Thursday, November 1, 2012

Caught in the Moment


It snowed today.  I was on break from class and wandering campus thinking, praying and worrying.  Thinking about words my wife had said the night before.  “Why can’t something go right for us, just once????  Why can’t we have something that gives us just a little hope????”  She said it so much more eloquently, but her words encompassed the feelings I’d had for the last 6-8 months.  Last night had been  a late night and today an early morning of wrestling with choices in our adoption process that are gut –wrenching.  “God, couldn’t you give us just a little hope?  Couldn’t you give us some sign that things will turn out OK, that you truly ARE working all things for our good?  Because right now it doesn’t feel like it.” 

We have glorious times with Bella that cannot escape the looming shadow of her impending departure.  She giggles with full belly laughs that are a delight to the ears as we hide our tears behind forced smiles and hidden sorrow.  She’s too young to perceive that we are trying to protect her.  Or are we trying to protect ourselves? 

Then, today, as it was snowing, I was brought a measure of comfort.  At first there was a flake here and there, wisping and wandering through the air.  Without any wind they seemed to dance all around me, calling my eyes heavenward and away from my thoughts.  Bigger and loftier flakes began to fall until I was in a snow globe of emotions.  I began to remember simpler times.  Times as a boy in Ohio laying on our front lawn looking up and letting the cold flecks touch my face and melt.  Times with loved ones, my brothers, Erika, my niece and nephew and how the snow seemed to change how we interacted with one another.  Times when my biggest worry was the paragraph I had forgotten to write for my high school American Lit. class.  Was life really that much simpler, easy, pure, or was I just remembering it as such?  At the time I remember the stress of life as being greater than what I thought I could handle.  It took faith in His hands and plan and sovereignty in this world to overcome those pressures.  Had life really changed that much?  The decisions are greater, have greater importance, seem more complex, but am I not a more mature, stronger man through the years?  More importantly, has HE not shown Himself faithful through all the trails and hardships?  So then, can I not trust Him that much more? 

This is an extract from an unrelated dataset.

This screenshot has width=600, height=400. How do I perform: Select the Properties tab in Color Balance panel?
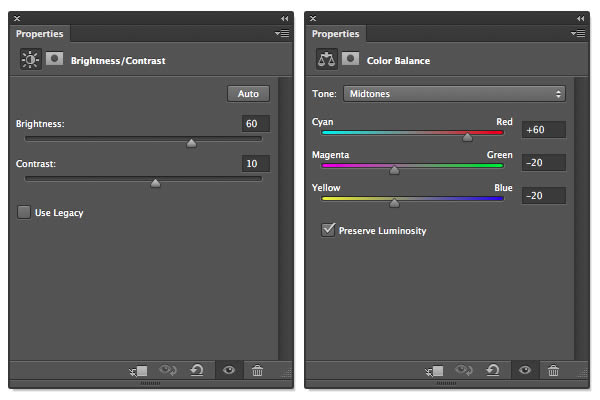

The snow was coming down now in an onslaught of white.  The bell had rung, students had gone inside and class had begun again.  Yet there I was breathing it all in.  Trying to make the moment last.  Trying to remember and forget all at the same time.  My Norman Rockwell moment would soon pass, but then, for just a moment, hope sprang into my heart again.  It is impossible to rush about and be so concerned with the weightiness of life when a slow snowfall alights on your world.  For the moment, our decisions did not seem so momentous.  For the moment, I was living in the moment.  Not in the past where regret and what ifs and what could- have- beens survive.  Not in the future where worry, doubt and fear exist.  That moment I was there, present in the present.  And it is in the present that hope can exist.  In the present, I am realizing that I can enjoy the moments that I have with my daughter.  It is in the present that I can truly live.  The key in this though, is to trust His plan for our future and His provision for our past, Christ Himself.  Upon these truths, I can live in the present.  A gentle snow fell today and it was glorious. 

1 comment:

Kyle Keating said...

This post was beautiful and heart-wrenching. Thanks for sharing your emotions through this, it ministers to me.